**PAGE EXCERPT:**
# # # # # # #
Thank you for liking the butterflies and pushing for it.  If they make it in the purple butterflies I'll definitely have to put it on my birthday gift wish list. Then I will have to wait, fortunately my birthday is in February so it won't be a long wait.   

I'm thinking with all the other orders  it won't come out until after Christmas, if it hits before I know what to hint to Santa.


----------



## badgoodDeb

Thank you to PraiseGod13 and to Kirstin, for the reassurance and the photos, that the 6x9 Oberon Journal would fit a Kindle too. I was tempted to do that ..... but reading that you had tried it, and seeing your photos, convinced me to go ahead. So I've ordered the red "River Garden" (another wrap around cover) from an Oberon re-seller (i.e. this cover was already made up). [ Unfortunately, I had to splurge and get a 5x7 cover too, just because they are too gorgeous. I think I'll cover any paperbooks that I still read, with the smaller leather cover.]

I just joined your forum today, so I could properly thank these two gals.  

badgoodDeb aka. in other places as GodsKid


----------



## Betsy the Quilter

badgoodDeb said:


> Thank you to PraiseGod13 and to Kirstin, for the reassurance and the photos, that the 6x9 Oberon Journal would fit a Kindle too. I was tempted to do that ..... but reading that you had tried it, and seeing your photos, convinced me to go ahead. So I've ordered the red "River Garden" (another wrap around cover) from an Oberon re-seller (i.e. this cover was already made up). [ Unfortunately, I had to splurge and get a 5x7 cover too, just because they are too gorgeous. I think I'll cover any paperbooks that I still read, with the smaller leather cover.]
> 
> I just joined your forum today, so I could properly thank these two gals.
# # # # # # #
**STORED DATA:**
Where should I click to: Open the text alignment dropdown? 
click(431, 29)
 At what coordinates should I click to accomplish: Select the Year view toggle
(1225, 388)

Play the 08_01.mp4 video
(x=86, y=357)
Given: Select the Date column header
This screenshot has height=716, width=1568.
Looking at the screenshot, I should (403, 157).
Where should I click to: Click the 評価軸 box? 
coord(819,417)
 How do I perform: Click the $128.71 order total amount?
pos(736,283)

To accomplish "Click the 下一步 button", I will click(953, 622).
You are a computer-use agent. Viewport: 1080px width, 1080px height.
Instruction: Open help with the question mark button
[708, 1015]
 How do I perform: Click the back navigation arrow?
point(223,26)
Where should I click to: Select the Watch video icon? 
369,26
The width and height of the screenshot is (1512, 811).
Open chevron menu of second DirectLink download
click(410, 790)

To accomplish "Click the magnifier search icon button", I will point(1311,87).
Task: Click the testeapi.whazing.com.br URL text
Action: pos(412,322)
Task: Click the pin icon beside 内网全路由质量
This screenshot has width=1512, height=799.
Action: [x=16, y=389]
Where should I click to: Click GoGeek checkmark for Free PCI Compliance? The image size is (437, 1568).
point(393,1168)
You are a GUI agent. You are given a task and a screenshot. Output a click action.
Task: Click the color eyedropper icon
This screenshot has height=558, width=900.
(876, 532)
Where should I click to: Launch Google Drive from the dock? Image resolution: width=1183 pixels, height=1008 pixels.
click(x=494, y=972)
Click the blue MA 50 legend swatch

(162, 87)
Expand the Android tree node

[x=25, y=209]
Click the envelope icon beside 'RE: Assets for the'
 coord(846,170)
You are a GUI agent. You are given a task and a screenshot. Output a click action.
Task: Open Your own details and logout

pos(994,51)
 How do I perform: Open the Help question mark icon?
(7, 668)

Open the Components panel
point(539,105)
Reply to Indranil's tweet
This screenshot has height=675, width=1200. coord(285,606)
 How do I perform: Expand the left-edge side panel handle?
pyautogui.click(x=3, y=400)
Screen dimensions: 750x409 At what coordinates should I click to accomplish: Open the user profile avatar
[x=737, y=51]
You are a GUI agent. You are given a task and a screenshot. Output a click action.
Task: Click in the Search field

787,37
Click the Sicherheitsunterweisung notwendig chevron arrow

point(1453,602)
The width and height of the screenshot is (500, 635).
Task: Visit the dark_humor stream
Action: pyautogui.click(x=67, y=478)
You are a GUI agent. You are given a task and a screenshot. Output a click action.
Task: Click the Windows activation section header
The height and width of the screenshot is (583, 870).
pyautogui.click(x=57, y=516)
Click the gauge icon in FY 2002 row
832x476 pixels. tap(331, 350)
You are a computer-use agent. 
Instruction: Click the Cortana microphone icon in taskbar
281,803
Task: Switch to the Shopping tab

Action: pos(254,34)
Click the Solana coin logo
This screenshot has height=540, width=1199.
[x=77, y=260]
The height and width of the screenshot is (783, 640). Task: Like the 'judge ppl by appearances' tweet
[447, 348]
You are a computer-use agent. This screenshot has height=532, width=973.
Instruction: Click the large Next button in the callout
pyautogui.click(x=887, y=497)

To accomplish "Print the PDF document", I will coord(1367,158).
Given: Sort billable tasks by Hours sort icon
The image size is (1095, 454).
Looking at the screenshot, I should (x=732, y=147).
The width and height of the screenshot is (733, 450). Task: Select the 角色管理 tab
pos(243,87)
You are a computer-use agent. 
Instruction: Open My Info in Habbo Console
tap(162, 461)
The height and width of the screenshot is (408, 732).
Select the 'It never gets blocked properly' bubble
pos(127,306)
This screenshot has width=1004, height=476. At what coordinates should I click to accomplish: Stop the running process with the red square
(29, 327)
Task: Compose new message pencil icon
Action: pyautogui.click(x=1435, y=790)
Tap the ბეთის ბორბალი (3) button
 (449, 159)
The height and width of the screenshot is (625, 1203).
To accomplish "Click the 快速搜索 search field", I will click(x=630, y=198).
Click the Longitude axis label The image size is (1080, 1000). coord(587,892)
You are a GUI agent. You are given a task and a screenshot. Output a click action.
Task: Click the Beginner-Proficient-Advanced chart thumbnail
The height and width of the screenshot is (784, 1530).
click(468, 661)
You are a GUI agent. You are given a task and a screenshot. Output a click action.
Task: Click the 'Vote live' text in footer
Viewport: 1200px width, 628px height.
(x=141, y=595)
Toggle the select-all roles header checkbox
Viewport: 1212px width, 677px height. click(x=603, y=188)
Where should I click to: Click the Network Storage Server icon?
# # # # # # #
**TASK SET:**
1/ From the forum thread about Oberon covers, reproduce the passage starting with "Thank you for" and going on through "hint to Santa.".
2/ In the forum thread about Oberon covers, what size Oberon Journal did badgoodDeb learn would also fit a Kindle?

**CORRECT ANSWERS:**
1/
Thank you for liking the butterflies and pushing for it.  If they make it in the purple butterflies I'll definitely have to put it on my birthday gift wish list. Then I will have to wait, fortunately my birthday is in February so it won't be a long wait.   

I'm thinking with all the other orders  it won't come out until after Christmas, if it hits before I know what to hint to Santa.

2/ 6x9